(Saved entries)
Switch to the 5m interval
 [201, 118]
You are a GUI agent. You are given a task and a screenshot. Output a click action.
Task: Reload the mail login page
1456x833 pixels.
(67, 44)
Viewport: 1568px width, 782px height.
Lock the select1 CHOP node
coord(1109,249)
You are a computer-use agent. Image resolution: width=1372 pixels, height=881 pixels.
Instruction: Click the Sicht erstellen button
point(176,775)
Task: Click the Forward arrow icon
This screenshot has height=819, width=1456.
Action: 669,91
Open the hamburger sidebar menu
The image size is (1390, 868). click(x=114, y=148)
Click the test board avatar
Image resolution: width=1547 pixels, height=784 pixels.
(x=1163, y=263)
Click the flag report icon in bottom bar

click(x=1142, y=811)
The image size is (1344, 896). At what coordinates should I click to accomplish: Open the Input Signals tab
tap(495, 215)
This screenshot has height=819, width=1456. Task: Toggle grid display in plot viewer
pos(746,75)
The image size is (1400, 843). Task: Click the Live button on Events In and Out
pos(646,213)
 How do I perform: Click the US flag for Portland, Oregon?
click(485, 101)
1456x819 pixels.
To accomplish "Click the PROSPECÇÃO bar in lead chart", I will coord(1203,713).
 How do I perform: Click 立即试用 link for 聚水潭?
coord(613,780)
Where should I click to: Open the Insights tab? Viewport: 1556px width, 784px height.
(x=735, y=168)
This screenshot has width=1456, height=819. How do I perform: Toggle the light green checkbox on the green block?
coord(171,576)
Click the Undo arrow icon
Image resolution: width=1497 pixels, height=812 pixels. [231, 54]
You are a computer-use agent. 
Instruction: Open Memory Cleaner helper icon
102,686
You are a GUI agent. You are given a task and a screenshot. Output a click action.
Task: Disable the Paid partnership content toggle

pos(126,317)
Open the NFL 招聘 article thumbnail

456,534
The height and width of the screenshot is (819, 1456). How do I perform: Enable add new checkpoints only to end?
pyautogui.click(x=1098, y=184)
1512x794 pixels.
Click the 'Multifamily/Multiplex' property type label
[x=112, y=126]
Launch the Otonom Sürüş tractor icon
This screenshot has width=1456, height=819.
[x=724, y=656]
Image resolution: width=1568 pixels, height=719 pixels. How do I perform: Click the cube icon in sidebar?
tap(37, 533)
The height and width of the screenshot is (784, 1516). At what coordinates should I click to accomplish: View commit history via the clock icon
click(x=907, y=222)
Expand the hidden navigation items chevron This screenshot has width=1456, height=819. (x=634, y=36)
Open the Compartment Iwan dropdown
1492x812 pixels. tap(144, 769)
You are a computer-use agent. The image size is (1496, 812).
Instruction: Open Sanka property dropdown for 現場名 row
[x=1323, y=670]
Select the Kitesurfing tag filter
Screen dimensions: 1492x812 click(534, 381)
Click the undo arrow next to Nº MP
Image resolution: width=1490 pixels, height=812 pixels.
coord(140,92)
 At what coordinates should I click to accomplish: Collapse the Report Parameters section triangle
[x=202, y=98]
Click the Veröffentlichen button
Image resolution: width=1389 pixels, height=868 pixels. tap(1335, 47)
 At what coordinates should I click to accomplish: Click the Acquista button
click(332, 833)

• **WORK TO COMPLETE**
Write the data out once more. Keep every word the same.

• **ANSWER TO THIS TASK**
Switch to the 5m interval
 [201, 118]
You are a GUI agent. You are given a task and a screenshot. Output a click action.
Task: Reload the mail login page
1456x833 pixels.
(67, 44)
Viewport: 1568px width, 782px height.
Lock the select1 CHOP node
coord(1109,249)
You are a computer-use agent. Image resolution: width=1372 pixels, height=881 pixels.
Instruction: Click the Sicht erstellen button
point(176,775)
Task: Click the Forward arrow icon
This screenshot has height=819, width=1456.
Action: 669,91
Open the hamburger sidebar menu
The image size is (1390, 868). click(x=114, y=148)
Click the test board avatar
Image resolution: width=1547 pixels, height=784 pixels.
(x=1163, y=263)
Click the flag report icon in bottom bar

click(x=1142, y=811)
The image size is (1344, 896). At what coordinates should I click to accomplish: Open the Input Signals tab
tap(495, 215)
This screenshot has height=819, width=1456. Task: Toggle grid display in plot viewer
pos(746,75)
The image size is (1400, 843). Task: Click the Live button on Events In and Out
pos(646,213)
 How do I perform: Click the US flag for Portland, Oregon?
click(485, 101)
1456x819 pixels.
To accomplish "Click the PROSPECÇÃO bar in lead chart", I will coord(1203,713).
 How do I perform: Click 立即试用 link for 聚水潭?
coord(613,780)
Where should I click to: Open the Insights tab? Viewport: 1556px width, 784px height.
(x=735, y=168)
This screenshot has width=1456, height=819. How do I perform: Toggle the light green checkbox on the green block?
coord(171,576)
Click the Undo arrow icon
Image resolution: width=1497 pixels, height=812 pixels. [231, 54]
You are a computer-use agent. 
Instruction: Open Memory Cleaner helper icon
102,686
You are a GUI agent. You are given a task and a screenshot. Output a click action.
Task: Disable the Paid partnership content toggle

pos(126,317)
Open the NFL 招聘 article thumbnail

456,534
The height and width of the screenshot is (819, 1456). How do I perform: Enable add new checkpoints only to end?
pyautogui.click(x=1098, y=184)
1512x794 pixels.
Click the 'Multifamily/Multiplex' property type label
[x=112, y=126]
Launch the Otonom Sürüş tractor icon
This screenshot has width=1456, height=819.
[x=724, y=656]
Image resolution: width=1568 pixels, height=719 pixels. How do I perform: Click the cube icon in sidebar?
tap(37, 533)
The height and width of the screenshot is (784, 1516). At what coordinates should I click to accomplish: View commit history via the clock icon
click(x=907, y=222)
Expand the hidden navigation items chevron This screenshot has width=1456, height=819. (x=634, y=36)
Open the Compartment Iwan dropdown
1492x812 pixels. tap(144, 769)
You are a computer-use agent. The image size is (1496, 812).
Instruction: Open Sanka property dropdown for 現場名 row
[x=1323, y=670]
Select the Kitesurfing tag filter
Screen dimensions: 1492x812 click(534, 381)
Click the undo arrow next to Nº MP
Image resolution: width=1490 pixels, height=812 pixels.
coord(140,92)
 At what coordinates should I click to accomplish: Collapse the Report Parameters section triangle
[x=202, y=98]
Click the Veröffentlichen button
Image resolution: width=1389 pixels, height=868 pixels. tap(1335, 47)
 At what coordinates should I click to accomplish: Click the Acquista button
click(332, 833)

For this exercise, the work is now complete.